══ Given entries

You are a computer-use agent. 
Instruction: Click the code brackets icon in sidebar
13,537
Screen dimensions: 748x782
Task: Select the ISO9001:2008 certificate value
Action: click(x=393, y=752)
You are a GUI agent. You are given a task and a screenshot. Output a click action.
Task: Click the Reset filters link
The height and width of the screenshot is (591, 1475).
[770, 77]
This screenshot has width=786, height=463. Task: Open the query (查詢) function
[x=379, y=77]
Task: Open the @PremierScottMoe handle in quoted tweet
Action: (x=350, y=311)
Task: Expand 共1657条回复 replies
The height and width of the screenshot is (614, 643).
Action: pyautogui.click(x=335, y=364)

════
══ Given entries

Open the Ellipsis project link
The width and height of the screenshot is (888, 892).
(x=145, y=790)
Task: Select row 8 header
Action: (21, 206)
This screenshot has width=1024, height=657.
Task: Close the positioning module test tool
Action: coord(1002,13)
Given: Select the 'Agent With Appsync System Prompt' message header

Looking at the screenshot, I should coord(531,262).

════

» **Task prompt**
Report, from the entries above, each line where "link" is found.

» **Response for this exercise**
Task: Click the Reset filters link
Open the Ellipsis project link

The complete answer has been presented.